* [Instruction]: From the entries below, turn the lines starting with the line that contains "This screenshot has" and going on through the line that contains "pyautogui.click(x=199, y=67)" into a numbered list. Skip blank lines and leave the pictures out.

— START OF Data for processing —

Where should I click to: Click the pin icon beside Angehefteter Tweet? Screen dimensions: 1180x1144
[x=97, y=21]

— END OF Data for processing —
— START OF Data for processing —

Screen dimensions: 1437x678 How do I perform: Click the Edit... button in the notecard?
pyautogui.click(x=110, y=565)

— END OF Data for processing —
— START OF Data for processing —

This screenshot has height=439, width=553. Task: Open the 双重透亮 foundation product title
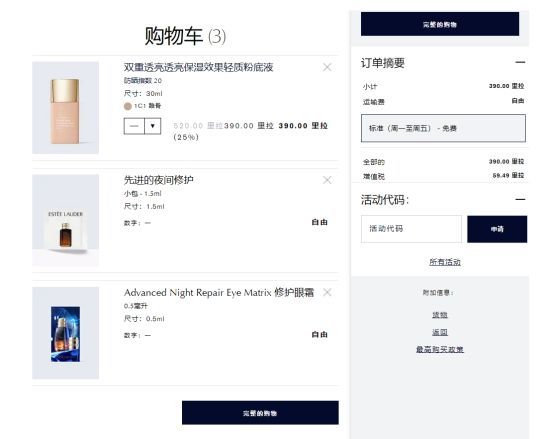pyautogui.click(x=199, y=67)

— END OF Data for processing —

* [Task solution]:
1. This screenshot has height=439, width=553. Task: Open the 双重透亮 foundation product title
2. pyautogui.click(x=199, y=67)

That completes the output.